That part simply isn't accurate. The 'magic bullet' took out a chunk of rib and shattered a bone in the Governor's arm. (And that would have been after it went through Kennedy.) It was found in almost pristine condition on the stretcher.
I haven't read "Case Closed" but read most of "Reclaiming History" and it changed my mind about who really killed JFK, that there was no conspiracy.
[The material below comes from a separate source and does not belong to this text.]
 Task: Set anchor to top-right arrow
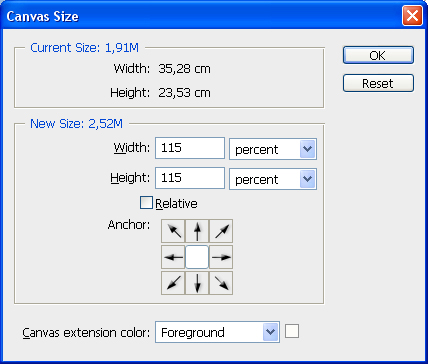point(221,231)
Mark Furhman's book was good also.
Pittsburgh Post-Gazette (Pennsylvania)
June 3, 2007 Sunday
EPIC BOOK RESURRECTS FINDING THAT OSWALD ACTED ALONE IN KILLING JFK
Reviewer: Josiah Thompson
Bugliosi has performed a useful function by scrubbing away a number of nutty theories that have surfaced since Nov. 22, 1963.But what about Bugliosi's more serious intent -- to resuscitate a variant of the Warren Commission's account of the assassination?
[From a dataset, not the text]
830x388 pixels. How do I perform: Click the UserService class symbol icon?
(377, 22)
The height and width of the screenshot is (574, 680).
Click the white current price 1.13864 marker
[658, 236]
In 1993, another lawyer, Gerald Posner, tried the same thing in his book "Case Closed." Yet Bugliosi cites numerous examples of Posner's "distortion" and "misrepresentation." He quotes approvingly a Washington Post review of Posner's book, which criticized him for presenting "only the evidence that supports the case he's trying to build, framing the evidence in a way that misleads readers."
But this is exactly what Bugliosi does. Like any experienced prosecutor, he highlights the evidence that furthers his case while ignoring or confusing contrary evidence. Examples of this approach can be found almost everywhere in the book.
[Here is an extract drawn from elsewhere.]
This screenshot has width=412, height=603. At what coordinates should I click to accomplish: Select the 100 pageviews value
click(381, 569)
Take his spirited defense of Warren Commission junior counsel Arlen Specter's "single-bullet theory." Bugliosi agrees that this theory -- that Kennedy and Texas Gov. John Connally were hit by the same bullet -- is necessary to conclude that Oswald acted alone. He also acknowledges that the theory was developed by Specter and other commission staff members in the spring of 1964 to save the single-assassin conclusion. He also notes that when the time came to approve it, the commission split down the middle.
To his credit, he tells us Connally denied from first to last that he was hit by the same bullet that hit Kennedy. His wife, Nellie, testified that she heard a shot and saw the president react to being hit. Only then did she see and hear a second shot crash into her husband's back.
Bugliosi tells us Nellie Connally was "confused" and that her husband relied upon her confusion. However, you will find nowhere in Bugliosi's book the fact that no witness in Dealey Plaza could attest to both men being hit by the same shot or that the FBI's review of the Zapruder film led them to conclude Connally and Kennedy were hit separately.
He tells us that Dr. Malcolm Perry at Parkland Hospital estimated the size of the supposed bullet exit hole in JFK's throat to be "3 mm to 5 mm in diameter," but he neglects to tell us that wound ballistics experts at Edgewood Arsenal carried out experiments showing bullets from Oswald's rifle would cause exit wounds two to three times that size.
Even more egregious is his handling of the trajectory through JFK's back and neck. A face-sheet on which notes were taken during the autopsy shows the supposed exit wound in the throat to be higher than the entry wound in the back.
When the autopsy photos were finally produced in the 1970s, a medical panel concluded that the course of the bullet through Kennedy was at an upward angle (the accepted number is 11 degrees). So how does Kennedy get shot from the sixth floor of a building when the bullet takes an upward path through his body?
The Warren Commission took the simplest course. The staff let the autopsy doctor instruct a medical illustrator to raise the back wound from the back to the neck. Commission member U.S. Rep. Gerald Ford then corrected a final draft of the panel's report to read "neck wound" rather than "back wound." Voila, a "back wound" had become a "neck wound."
Faced with that 11 degree upward angle, the House Select Committee on Assassinations took a more inventive approach in its 1978-79 investigation. It just leaned Kennedy forward at the time he was shot.
And Connally, who took a shot at a 27-degree downward angle? His body position was leaned back a sufficient amount. Voila, an 11-degree upward angle through one body had become a 27-degree downward angle through a second body, thus a straight line had been maintained.
Like any good prosecutor, Bugliosi admits it was "upward" but never tells us how much. Then he publishes a diagram from the House's report showing Kennedy bent forward. He says in a caption that the diagram shows "his head tilted forward slightly more than it actually was as shown in the Zapruder film."
That's quite an understatement since the Zapruder film never shows Kennedy bending forward at all. He's sitting erect in the back seat waving to the crowd. Then when the limousine travels behind a sign and emerges three-quarters of a second later, he's sitting erect but wounded.
The Zapruder frames contained in Bugliosi's book show Kennedy never took the position he had to take for the Warren Commission's single-bullet theory to work.
Bugliosi gets it to work by telling his readers only part of the story and by using a diagram even he admits is inaccurate. This prosecutorial approach infects the whole book and makes it unreliable as a guide to the evidence.